Before fitting spatiotemporal Bayesian models, all environmental factors, except T, were standardized to eliminate the influence caused by different dimensions. In order to handle the non-linear effect, T was divided into two categories (<25 °C and ≥25 °C) with the cut-off point of 25 °C23. Initially, we estimated the univariate effect for environmental factors. From there, a manual backward selection process was used to determine the final multivariable model to fit the HFMD epidemic. In this procedure, environmental factors with 95% credible interval (CI) covering the null hypothesis would be excluded. Additionally, we calculated the deviance information criterion (DIC) and the proportion of variation explained (Contribution) for the estimation of model and factors. The differences in information criterion versus the null model are very important and useful to the model selection and multi-model inference24. Trace plots were used to assess the convergence of markov chain monte carlo (MCMC) simulation in the Bayesian model fitting (Supplementary Figure S4).

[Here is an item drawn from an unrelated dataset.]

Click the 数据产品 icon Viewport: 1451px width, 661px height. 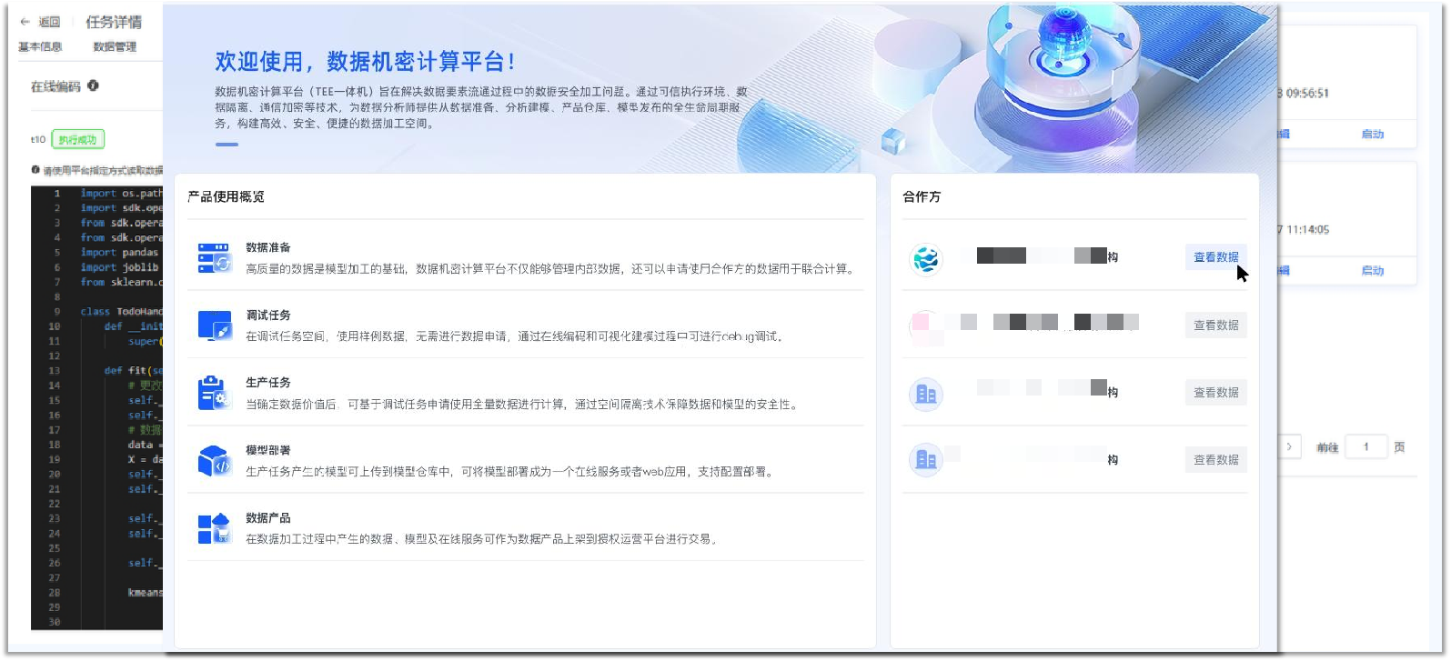[x=215, y=528]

Finally, we validated the final model by comparing the predicted and observed value. The symmetric mean absolute percentage error (sMAPE) was used to assess the fitting performance.

As we used aggregated data, interaction analysis was not applicable. All data analysis was conducted in R version 3.4.3 (R Core Team, Vienna, Austria), using the ‘base’, ‘GISTools’, ‘gstat’, ‘maptools’, ‘RColorBrewer’, ‘psych’, ‘spdep’, and ‘CARBayesST’ packages.

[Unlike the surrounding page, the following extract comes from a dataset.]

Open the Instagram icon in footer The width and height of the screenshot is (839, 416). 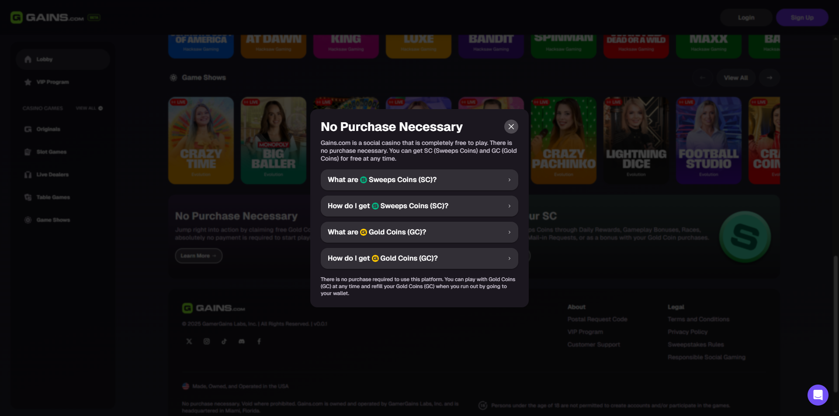coord(207,341)
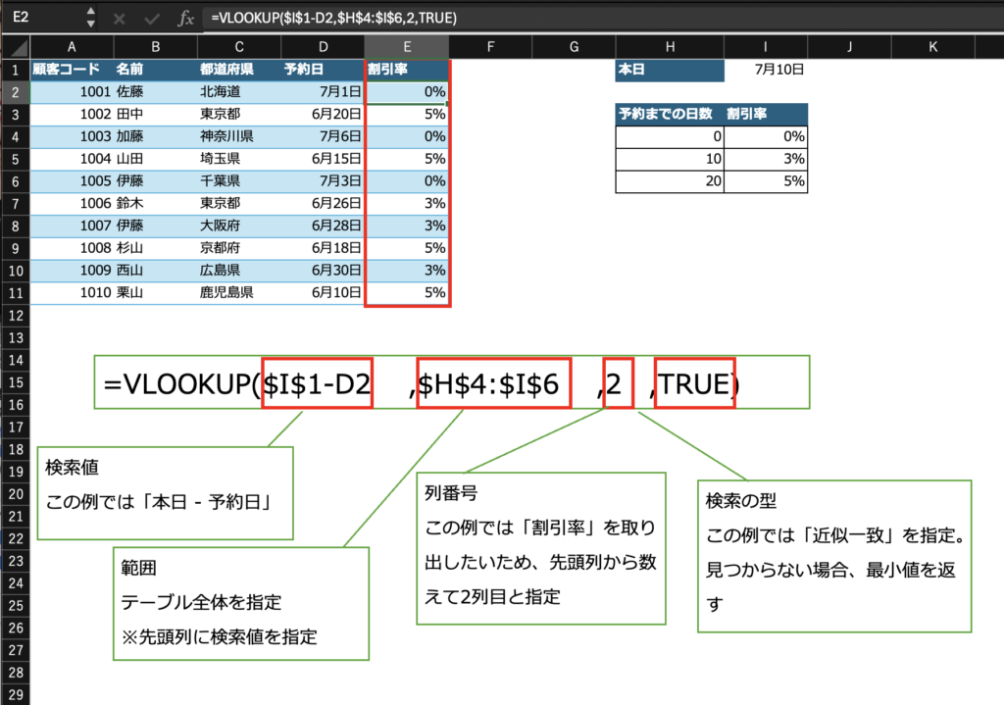
Task: Click the cancel (X) icon in formula bar
Action: (x=119, y=18)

Bayesian spatiotemporal model

As reported by the previous studies4, a spatiotemporal model would be suitable to the HFMD epidemics with spatial autocorrelation and seasonality. We applied a Bayesian spatiotemporal generalized linear mixed model with a spatiotemporal autoregressive process that has an adaptive autocorrelation structure. This model was proposed by Rushworth et al.25, and is an extension of the Bayesian spatiotemporal generalized linear mixed model with a spatiotemporal autoregressive process to allow for local spatial heterogeneity (adaptive smoothing) rather than global smoothing. Bayesian spatiotemporal model can be represented in a hierarchical structure as specified in the equation below.

$${Y}_{kt}\sim {\rm{Poisson}}({\mu }_{kt}),\,\mathrm{ln}({\mu }_{kt})=\beta \ast {{X}_{kt}}^{{\rm{T}}}+{O}_{kt}+{\psi }_{kt}$$

Lt Y and O denote the observed and expected number of HFMD cases, k and t denote the units of county and month. For each k = 1, …, 123 and t = 1, …, 12. The regression parameters of the vector of covariate X are denoted by β. The relative risk (RR) of X can be calculated as eβ. The ψkt term is a latent component for county unit k and time period t encompassing one or more sets of spatiotemporally auto correlated random effects. Practically, the temporal variation can be extracted from ψkt by computing the temporal marginal effect. The autoregressive random effects structure of the model is specified by “ ψkt = Φkt, Φt|Φt−1 ~ N(ρT * Φt1, τ2 * Q(W, ρS)−1) for t = 2,…,12, Φ1 ~ N(0, τ2 * Q(W, ρS)−1), τ2 ~ Inverse-Gamma(a, b), ρS, ρT ~ Uniform(0,1)”. Φt is the vector of random effects for time period t, which evolve over time through a multivariate first order autoregressive process with temporal autoregressive parameter ρT. The temporal autocorrelation is thus induced by the mean ρT * Φt-1, while spatial autocorrelation is induced by the variance τ2 * Q(W, ρS)−1. The corresponding precision matrix Q(W, ρS) was proposed by Leroux et al.26. W is the symmetric nonnegative 123 × 123 neighborhood matrix, controlling the spatial autocorrelation. Different from the simple conditional autoregressive (CAR) model, this model allows for localized spatial autocorrelation by allowing spatially neighboring random effects (τw2 ~ Inverse-Gamma(a, b)) to be correlated (inducing smoothness) or conditionally independent (no smoothing). The default values for the inverse-gamma prior for τ2 and τw2 are a = 1, b = 0.01. The package ‘CARBayesST’ allows for estimating the unknown parameters including τ2, ρS, ρT, and τw2 using MCMC method with Gibbs sampling. A single Markov chain was run for 110,000 iterations with a 10,000 burn-in period and subsequently thinned by 10 to reduce the autocorrelation in this study.